Consegna 1 ::
Secondo il brano sul lavoro di gruppo, di che cosa ha bisogno il lavoro di gruppo, al pari di una qualsiasi attività progettuale?
Consegna 2 ::
Indica se ciascuna delle seguenti affermazioni concorda con il brano sul lavoro di gruppo, rispondendo sì o no e citando le parole del testo che lo dimostrano.
(a) La struttura descritta basta da sola a garantire il raggiungimento dell'obiettivo.
(b) Nel lavoro di gruppo occorre che sia accettata la leadership del coordinatore.
(c) Il lavoro di gruppo è ritenuto efficace soltanto in ambito sportivo.
Consegna 3 ::
Prosegui il brano sul lavoro di gruppo a partire dall'ultima frase riportata.

Brano da leggere ::

┄┄┄┄┄┄┄┄┄┄

Intersezioni complesse del lavoro di gruppo


Intersezioni complesse del lavoro di gruppo

Foto di Arek Socha da Pixabay

 

 Che il lavoro di gruppo sia considerato soluzione efficace in ogni ambito, lavorativo aziendale sportivo e in ogni attività è dato certo che appena confligge con la propensione individualistica che amerebbe poter siglare come personale successo ogni impresa a cui ci siamo dedicati.

Ciò che tuttavia frequentemente sfugge anche a chi ne fa una bandiera per ogni scelta della vita, per chi si autoproclama disponibile sempre al confronto con l’altro e capace di accoglierne suggerimenti, è il come esercitare consapevolmente ed efficacemente il proprio ruolo in ogni fase e momento dell’attività di gruppo. Il lavoro di gruppo o in gruppo, il lavoro d’équipe, il team di lavoro, comunque vogliamo definirlo, ha bisogno di regole certe e condivise e in questo non è affatto diverso da una qualsiasi attività progettuale: ha bisogno che sia chiaramente definito l’obiettivo finale, che sia accettata la leadership del coordinatore, che siano esplicitati i tempi, i ruoli che i partecipanti eserciteranno concordemente vòlti all’obiettivo e la scelta della strategia da seguire, ma, per quanto indispensabile, questa struttura non è sufficiente a garantire il raggiungimento dell’obiettivo.

┄┄┄┄┄┄┄┄┄┄

Voci fornite ::
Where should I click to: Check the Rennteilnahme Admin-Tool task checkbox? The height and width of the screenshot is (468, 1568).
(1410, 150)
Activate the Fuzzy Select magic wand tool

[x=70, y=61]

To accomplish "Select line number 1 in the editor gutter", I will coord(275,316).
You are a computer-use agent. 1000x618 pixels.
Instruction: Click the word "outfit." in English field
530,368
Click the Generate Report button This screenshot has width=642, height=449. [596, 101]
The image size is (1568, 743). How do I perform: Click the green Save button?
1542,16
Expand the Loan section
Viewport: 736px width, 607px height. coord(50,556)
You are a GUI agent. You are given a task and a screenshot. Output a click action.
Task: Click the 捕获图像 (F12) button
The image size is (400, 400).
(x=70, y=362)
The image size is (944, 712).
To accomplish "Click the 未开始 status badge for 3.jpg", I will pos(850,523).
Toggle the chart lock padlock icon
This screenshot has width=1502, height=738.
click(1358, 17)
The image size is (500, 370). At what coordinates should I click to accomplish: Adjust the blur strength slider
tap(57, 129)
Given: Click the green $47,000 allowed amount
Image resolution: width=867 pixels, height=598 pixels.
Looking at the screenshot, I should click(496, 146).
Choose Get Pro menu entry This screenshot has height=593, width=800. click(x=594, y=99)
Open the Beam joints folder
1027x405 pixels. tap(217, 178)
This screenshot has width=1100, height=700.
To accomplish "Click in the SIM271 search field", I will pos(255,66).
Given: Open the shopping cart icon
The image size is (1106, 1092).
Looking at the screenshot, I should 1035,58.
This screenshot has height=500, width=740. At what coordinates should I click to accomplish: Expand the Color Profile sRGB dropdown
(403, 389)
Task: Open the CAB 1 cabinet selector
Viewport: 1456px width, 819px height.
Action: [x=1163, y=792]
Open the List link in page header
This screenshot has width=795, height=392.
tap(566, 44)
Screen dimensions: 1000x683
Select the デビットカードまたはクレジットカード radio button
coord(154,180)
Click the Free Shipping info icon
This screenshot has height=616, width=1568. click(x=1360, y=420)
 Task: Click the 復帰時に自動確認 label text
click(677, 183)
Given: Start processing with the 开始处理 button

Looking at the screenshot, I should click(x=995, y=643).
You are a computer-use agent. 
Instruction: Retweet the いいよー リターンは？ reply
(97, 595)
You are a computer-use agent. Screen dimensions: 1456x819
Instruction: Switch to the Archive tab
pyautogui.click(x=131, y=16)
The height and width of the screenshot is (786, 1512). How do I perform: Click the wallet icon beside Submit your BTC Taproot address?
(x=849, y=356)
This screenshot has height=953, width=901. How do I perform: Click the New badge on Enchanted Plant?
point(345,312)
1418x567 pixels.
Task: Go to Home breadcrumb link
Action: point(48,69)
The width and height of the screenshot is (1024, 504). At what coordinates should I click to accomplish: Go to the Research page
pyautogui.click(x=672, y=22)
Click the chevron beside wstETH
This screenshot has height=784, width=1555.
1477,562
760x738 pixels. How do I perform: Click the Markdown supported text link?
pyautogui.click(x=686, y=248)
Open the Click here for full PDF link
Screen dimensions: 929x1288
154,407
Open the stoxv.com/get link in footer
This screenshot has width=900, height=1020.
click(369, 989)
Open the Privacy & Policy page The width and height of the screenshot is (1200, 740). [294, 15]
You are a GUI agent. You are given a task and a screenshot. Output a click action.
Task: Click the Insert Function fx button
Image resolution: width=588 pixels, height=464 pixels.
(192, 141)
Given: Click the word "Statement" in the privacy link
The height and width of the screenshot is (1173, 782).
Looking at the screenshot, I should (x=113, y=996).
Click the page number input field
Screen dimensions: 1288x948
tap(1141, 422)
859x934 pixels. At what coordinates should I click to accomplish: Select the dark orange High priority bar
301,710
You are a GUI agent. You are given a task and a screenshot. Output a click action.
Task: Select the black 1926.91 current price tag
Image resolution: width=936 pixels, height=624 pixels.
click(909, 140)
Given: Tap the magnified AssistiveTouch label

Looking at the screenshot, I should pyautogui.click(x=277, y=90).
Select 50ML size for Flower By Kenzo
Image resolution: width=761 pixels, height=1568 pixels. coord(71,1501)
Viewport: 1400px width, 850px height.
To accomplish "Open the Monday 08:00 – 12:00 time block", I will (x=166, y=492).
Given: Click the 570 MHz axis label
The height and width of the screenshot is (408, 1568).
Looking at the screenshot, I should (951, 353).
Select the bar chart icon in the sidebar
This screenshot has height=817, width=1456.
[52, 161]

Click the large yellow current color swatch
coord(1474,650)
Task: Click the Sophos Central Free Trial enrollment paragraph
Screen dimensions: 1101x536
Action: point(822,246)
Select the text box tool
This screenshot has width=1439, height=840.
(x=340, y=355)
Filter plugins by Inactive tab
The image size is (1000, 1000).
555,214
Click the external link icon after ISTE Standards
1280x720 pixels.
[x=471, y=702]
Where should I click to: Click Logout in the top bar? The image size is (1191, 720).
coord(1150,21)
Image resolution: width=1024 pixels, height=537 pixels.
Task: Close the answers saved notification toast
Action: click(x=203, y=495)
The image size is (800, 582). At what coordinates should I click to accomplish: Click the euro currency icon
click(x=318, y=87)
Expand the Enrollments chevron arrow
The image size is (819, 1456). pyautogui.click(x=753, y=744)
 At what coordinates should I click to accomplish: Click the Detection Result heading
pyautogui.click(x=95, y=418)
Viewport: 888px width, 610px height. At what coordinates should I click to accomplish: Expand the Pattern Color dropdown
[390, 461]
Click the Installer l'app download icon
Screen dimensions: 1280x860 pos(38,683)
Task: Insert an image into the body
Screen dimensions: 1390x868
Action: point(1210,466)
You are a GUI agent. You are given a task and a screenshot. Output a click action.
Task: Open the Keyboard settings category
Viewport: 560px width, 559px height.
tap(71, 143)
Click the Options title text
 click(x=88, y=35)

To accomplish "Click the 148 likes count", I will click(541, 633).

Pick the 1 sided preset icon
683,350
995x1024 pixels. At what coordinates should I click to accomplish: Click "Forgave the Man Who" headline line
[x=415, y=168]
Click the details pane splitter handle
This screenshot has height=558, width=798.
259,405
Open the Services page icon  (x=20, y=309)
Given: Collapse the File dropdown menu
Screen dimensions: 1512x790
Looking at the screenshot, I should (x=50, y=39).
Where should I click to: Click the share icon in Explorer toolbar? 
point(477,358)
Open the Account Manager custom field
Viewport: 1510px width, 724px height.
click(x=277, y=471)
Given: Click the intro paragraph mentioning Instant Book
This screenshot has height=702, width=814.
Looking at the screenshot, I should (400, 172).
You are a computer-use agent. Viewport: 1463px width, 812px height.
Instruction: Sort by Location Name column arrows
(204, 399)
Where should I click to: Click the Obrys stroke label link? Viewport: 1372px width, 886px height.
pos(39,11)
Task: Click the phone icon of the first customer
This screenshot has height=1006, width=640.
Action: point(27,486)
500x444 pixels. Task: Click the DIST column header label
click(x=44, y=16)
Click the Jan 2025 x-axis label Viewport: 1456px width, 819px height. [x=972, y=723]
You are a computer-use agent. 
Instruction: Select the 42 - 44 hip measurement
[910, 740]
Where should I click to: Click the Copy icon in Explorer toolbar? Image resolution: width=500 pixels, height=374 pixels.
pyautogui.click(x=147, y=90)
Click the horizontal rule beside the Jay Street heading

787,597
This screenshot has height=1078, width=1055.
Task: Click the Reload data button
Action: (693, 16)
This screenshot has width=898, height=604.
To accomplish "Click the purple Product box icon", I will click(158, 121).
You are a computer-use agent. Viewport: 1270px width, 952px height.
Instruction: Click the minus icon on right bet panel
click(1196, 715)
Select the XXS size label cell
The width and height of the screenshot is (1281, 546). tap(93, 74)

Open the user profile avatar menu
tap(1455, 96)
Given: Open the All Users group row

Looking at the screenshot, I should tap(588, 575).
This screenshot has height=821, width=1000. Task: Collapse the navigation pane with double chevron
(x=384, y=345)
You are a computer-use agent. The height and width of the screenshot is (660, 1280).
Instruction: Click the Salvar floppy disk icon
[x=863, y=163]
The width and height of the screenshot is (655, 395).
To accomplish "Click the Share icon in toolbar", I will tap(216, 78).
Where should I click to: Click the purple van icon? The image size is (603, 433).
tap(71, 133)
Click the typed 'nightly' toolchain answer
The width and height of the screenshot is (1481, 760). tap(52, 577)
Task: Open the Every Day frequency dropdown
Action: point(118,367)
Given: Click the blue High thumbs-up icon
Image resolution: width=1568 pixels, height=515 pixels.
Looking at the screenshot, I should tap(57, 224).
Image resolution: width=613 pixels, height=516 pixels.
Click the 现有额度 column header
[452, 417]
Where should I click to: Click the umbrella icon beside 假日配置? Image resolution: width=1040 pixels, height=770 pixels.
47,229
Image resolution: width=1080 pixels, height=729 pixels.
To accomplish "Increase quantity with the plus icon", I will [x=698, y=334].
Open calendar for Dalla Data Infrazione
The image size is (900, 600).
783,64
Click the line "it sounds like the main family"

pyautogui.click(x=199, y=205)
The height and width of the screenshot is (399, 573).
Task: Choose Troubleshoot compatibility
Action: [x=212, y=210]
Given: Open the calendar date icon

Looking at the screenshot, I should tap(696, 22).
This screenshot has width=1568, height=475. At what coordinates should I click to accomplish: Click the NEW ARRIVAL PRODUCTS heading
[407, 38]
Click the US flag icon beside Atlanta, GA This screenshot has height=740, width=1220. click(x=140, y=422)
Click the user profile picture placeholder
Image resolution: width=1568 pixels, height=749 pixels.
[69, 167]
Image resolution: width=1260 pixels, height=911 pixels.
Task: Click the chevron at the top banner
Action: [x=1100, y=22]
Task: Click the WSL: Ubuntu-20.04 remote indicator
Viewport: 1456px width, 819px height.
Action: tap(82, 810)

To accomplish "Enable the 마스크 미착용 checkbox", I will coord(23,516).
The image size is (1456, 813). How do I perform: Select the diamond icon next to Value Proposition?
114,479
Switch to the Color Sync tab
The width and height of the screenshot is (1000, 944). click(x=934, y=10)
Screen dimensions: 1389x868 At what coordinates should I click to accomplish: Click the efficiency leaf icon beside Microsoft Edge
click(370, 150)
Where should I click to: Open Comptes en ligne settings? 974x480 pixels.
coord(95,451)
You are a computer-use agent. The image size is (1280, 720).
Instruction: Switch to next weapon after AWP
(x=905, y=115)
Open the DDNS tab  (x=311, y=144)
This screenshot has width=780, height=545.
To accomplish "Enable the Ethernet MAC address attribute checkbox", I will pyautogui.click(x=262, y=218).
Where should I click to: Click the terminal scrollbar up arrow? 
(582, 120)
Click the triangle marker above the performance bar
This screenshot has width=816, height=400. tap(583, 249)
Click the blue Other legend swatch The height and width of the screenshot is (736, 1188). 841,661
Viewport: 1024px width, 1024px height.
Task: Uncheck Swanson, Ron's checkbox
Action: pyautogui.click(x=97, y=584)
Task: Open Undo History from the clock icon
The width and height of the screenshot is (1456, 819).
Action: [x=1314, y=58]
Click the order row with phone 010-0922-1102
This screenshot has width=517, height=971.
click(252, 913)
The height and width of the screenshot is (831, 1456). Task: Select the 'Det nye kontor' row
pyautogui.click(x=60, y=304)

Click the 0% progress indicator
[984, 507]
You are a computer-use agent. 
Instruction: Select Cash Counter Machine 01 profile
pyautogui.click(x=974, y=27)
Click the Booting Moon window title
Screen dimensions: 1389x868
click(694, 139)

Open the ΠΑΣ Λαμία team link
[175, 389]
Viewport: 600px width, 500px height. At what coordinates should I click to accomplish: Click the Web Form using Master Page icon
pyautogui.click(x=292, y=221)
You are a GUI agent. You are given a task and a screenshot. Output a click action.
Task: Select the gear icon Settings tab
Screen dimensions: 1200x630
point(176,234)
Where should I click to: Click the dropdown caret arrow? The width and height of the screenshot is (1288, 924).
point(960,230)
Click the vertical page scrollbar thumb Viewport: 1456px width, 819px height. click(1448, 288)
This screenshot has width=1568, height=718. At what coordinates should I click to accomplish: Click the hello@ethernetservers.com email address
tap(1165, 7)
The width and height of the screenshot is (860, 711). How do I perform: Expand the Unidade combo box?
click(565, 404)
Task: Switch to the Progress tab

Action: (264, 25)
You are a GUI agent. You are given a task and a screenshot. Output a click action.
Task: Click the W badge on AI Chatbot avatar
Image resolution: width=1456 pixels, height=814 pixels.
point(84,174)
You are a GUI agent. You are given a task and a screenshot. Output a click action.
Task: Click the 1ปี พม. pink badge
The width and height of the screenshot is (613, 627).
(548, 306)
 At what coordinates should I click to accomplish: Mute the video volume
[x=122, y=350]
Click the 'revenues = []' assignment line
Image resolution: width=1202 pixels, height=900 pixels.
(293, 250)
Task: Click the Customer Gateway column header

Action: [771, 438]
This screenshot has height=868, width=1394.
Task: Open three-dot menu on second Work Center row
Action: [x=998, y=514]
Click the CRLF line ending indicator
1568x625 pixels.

┄┄┄┄┄┄┄┄┄┄

Risposta 1 ::
Di regole certe e condivise.

Risposta 2 ::
(a) No: "questa struttura non è sufficiente a garantire il raggiungimento dell’obiettivo".
(b) Sì: "che sia accettata la leadership del coordinatore".
(c) No: "soluzione efficace in ogni ambito, lavorativo aziendale sportivo e in ogni attività".

Risposta 3 ::
Altri elementi, sottendono all’efficacia di un lavoro di gruppo, in primis che il gruppo sia tale non solo di nome ma anche di fatto, costituito cioè da persone che sono motivate ad agire all’unisono per un obiettivo comune che ciascuno sente importante anche per se stesso. Se questa condizione non è data, in realtà il gruppo non esiste e gli esempi di lavori così detti di gruppo durante i quali tutto il peso della strategia e delle scelte abbia pesato sul partecipante più disponibile o più capace, sono numerosissimi e ben noti alla nostra memoria di alunni quando –per mancata capacità organizzativa docente- associavamo lavoro di gruppo a pausa da ogni applicazione in attesa che qualcun altro svolgesse da solo il compito di tutti nel gruppo. Il fraintendimento non alligna solo nelle aule scolastiche, ma è ben inserito…ovunque e a tutti i livelli di responsabilità.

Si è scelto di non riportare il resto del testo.